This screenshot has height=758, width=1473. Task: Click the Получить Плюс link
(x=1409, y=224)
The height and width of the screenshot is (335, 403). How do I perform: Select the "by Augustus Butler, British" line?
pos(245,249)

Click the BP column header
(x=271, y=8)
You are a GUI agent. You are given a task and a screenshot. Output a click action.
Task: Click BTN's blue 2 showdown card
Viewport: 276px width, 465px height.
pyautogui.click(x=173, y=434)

== == ==

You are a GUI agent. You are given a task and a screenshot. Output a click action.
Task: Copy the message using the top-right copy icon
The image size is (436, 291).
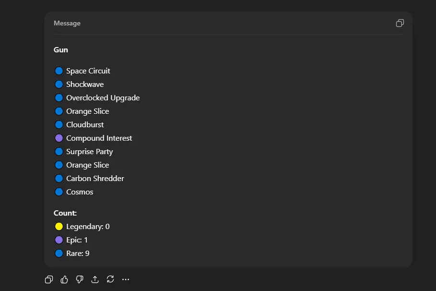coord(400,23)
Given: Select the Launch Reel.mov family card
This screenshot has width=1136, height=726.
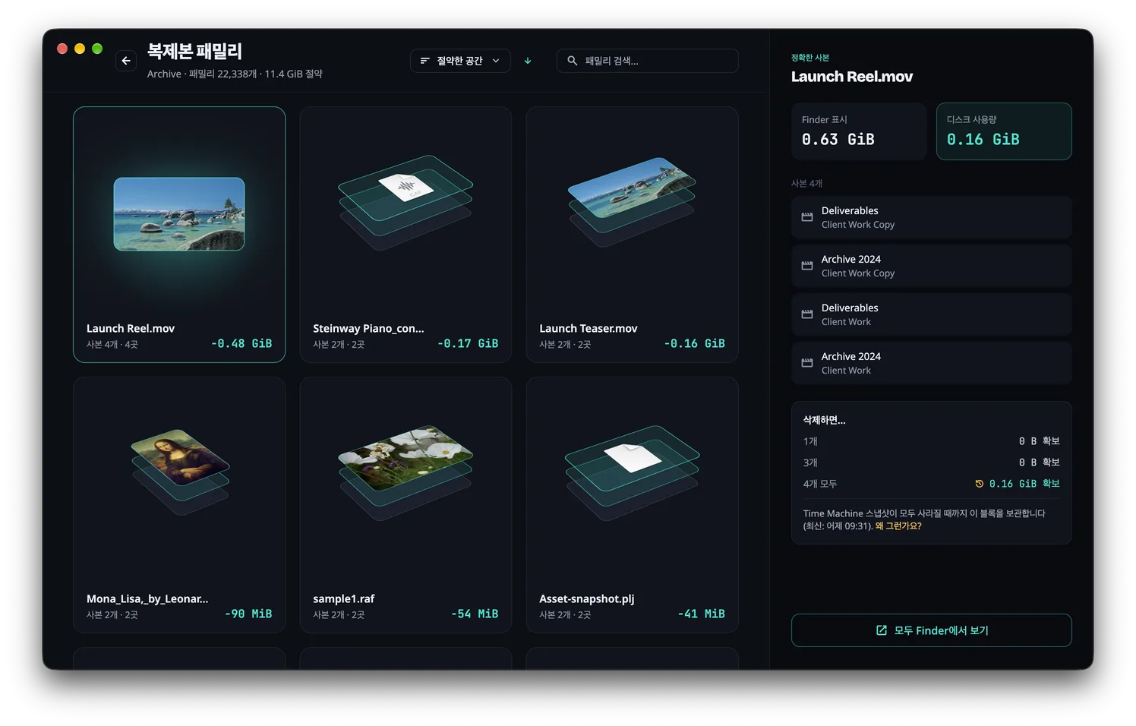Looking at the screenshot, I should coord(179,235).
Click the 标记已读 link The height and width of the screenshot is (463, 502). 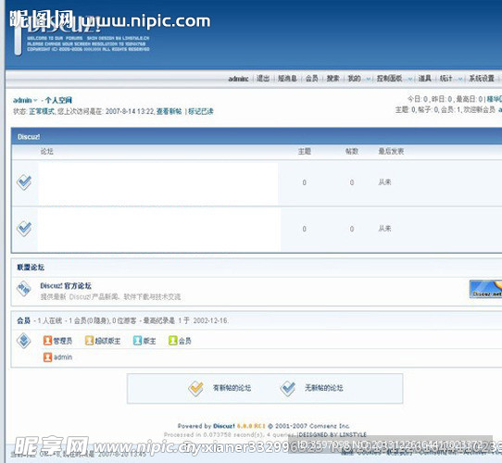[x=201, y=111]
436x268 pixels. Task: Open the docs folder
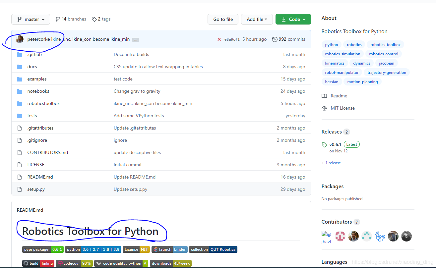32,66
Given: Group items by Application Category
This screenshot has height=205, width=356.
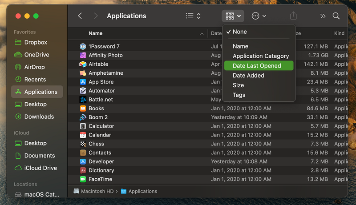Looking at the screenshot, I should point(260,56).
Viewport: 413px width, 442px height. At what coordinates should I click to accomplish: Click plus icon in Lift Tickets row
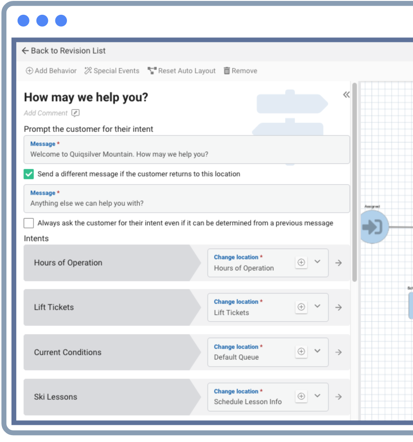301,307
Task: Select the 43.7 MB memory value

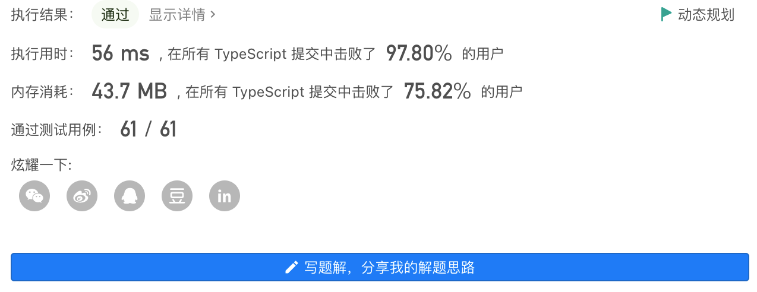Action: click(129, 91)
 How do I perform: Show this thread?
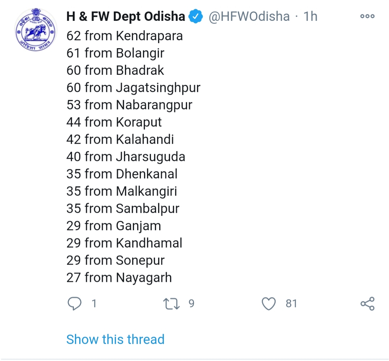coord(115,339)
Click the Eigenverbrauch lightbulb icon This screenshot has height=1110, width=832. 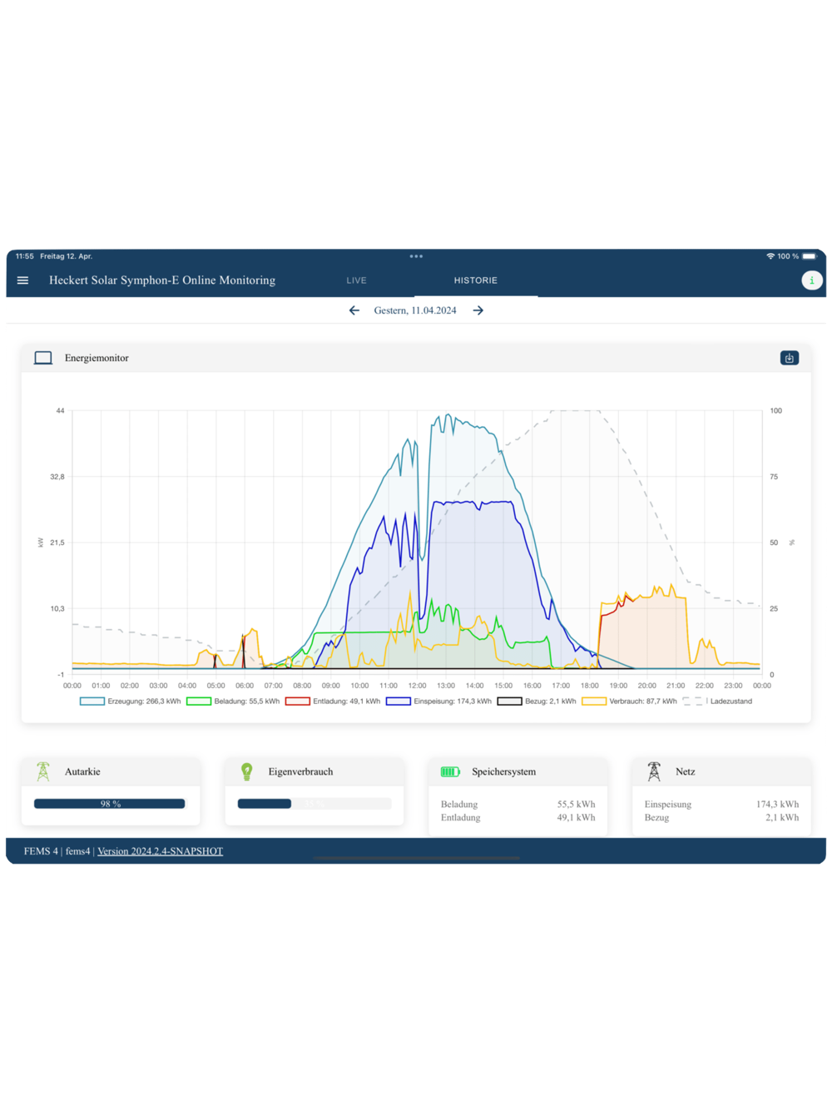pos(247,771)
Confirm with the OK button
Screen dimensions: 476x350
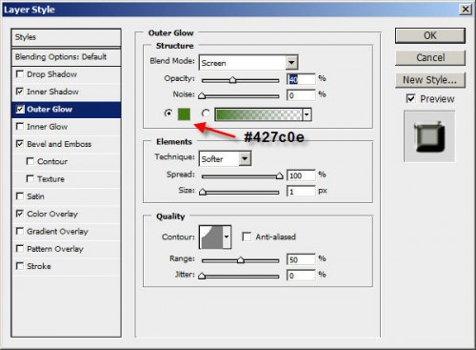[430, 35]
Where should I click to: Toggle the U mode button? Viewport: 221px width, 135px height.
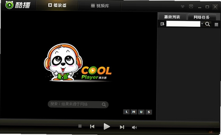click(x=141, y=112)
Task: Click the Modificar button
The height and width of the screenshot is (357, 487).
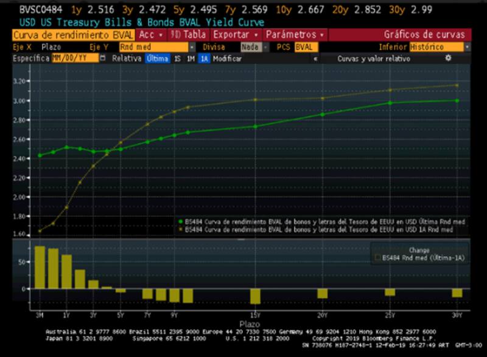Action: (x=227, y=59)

== == ==

| Exercise requirements |
For the string "card", count the lines of the preceding listing in which it appears, and report the count alone.

| Solution to this task |
2